Set down every line below, word for word.

Collected data entries »
Content starts

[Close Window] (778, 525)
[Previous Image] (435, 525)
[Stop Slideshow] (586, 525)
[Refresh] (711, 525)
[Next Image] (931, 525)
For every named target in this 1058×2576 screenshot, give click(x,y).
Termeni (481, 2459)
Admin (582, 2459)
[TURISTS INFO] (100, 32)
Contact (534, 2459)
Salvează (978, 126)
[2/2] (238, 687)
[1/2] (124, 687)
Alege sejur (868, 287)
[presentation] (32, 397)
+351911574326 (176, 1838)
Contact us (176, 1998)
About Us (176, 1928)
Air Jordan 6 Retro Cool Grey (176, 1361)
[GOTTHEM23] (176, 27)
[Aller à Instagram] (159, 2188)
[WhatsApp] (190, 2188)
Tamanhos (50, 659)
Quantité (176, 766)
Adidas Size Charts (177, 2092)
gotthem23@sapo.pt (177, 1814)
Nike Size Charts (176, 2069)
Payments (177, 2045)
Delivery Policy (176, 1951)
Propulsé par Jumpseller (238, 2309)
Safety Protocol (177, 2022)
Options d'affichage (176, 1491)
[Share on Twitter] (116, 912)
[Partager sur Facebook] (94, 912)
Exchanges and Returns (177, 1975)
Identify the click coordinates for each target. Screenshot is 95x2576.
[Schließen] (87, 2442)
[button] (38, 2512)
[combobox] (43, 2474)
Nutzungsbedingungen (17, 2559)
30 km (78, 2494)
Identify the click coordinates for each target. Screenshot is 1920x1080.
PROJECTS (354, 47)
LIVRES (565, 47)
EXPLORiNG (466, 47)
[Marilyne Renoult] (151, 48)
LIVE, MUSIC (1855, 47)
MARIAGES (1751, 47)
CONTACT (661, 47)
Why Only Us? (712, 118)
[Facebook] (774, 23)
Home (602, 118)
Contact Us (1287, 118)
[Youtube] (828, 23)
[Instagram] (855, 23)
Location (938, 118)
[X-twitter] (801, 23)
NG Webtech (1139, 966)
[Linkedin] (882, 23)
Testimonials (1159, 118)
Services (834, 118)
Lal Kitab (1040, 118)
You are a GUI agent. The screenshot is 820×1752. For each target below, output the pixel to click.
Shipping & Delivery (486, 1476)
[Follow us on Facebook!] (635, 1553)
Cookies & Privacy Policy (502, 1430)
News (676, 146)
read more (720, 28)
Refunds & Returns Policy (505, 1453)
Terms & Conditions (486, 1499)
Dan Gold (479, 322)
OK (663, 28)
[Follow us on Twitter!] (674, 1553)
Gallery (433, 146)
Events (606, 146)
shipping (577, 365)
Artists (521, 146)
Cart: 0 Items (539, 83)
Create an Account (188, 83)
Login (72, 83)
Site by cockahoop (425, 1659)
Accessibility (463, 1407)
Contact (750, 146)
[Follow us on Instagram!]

Content ends

Final answer »
[Close Window] (778, 525)
[Previous Image] (435, 525)
[Stop Slideshow] (586, 525)
[Refresh] (711, 525)
[Next Image] (931, 525)
For every named target in this 1058×2576 screenshot, give click(x,y).
Termeni (481, 2459)
Admin (582, 2459)
[TURISTS INFO] (100, 32)
Contact (534, 2459)
Salvează (978, 126)
[2/2] (238, 687)
[1/2] (124, 687)
Alege sejur (868, 287)
[presentation] (32, 397)
+351911574326 (176, 1838)
Contact us (176, 1998)
About Us (176, 1928)
Air Jordan 6 Retro Cool Grey (176, 1361)
[GOTTHEM23] (176, 27)
[Aller à Instagram] (159, 2188)
[WhatsApp] (190, 2188)
Tamanhos (50, 659)
Quantité (176, 766)
Adidas Size Charts (177, 2092)
gotthem23@sapo.pt (177, 1814)
Nike Size Charts (176, 2069)
Payments (177, 2045)
Delivery Policy (176, 1951)
Propulsé par Jumpseller (238, 2309)
Safety Protocol (177, 2022)
Options d'affichage (176, 1491)
[Share on Twitter] (116, 912)
[Partager sur Facebook] (94, 912)
Exchanges and Returns (177, 1975)
Identify the click coordinates for each target. Screenshot is 95x2576.
[Schließen] (87, 2442)
[button] (38, 2512)
[combobox] (43, 2474)
Nutzungsbedingungen (17, 2559)
30 km (78, 2494)
Identify the click coordinates for each target. Screenshot is 1920x1080.
PROJECTS (354, 47)
LIVRES (565, 47)
EXPLORiNG (466, 47)
[Marilyne Renoult] (151, 48)
LIVE, MUSIC (1855, 47)
MARIAGES (1751, 47)
CONTACT (661, 47)
Why Only Us? (712, 118)
[Facebook] (774, 23)
Home (602, 118)
Contact Us (1287, 118)
[Youtube] (828, 23)
[Instagram] (855, 23)
Location (938, 118)
[X-twitter] (801, 23)
NG Webtech (1139, 966)
[Linkedin] (882, 23)
Testimonials (1159, 118)
Services (834, 118)
Lal Kitab (1040, 118)
You are a GUI agent. The screenshot is 820×1752. For each target below, output the pixel to click.
Shipping & Delivery (486, 1476)
[Follow us on Facebook!] (635, 1553)
Cookies & Privacy Policy (502, 1430)
News (676, 146)
read more (720, 28)
Refunds & Returns Policy (505, 1453)
Terms & Conditions (486, 1499)
Dan Gold (479, 322)
OK (663, 28)
[Follow us on Twitter!] (674, 1553)
Gallery (433, 146)
Events (606, 146)
shipping (577, 365)
Artists (521, 146)
Cart: 0 Items (539, 83)
Create an Account (188, 83)
Login (72, 83)
Site by cockahoop (425, 1659)
Accessibility (463, 1407)
Contact (750, 146)
[Follow us on Instagram!]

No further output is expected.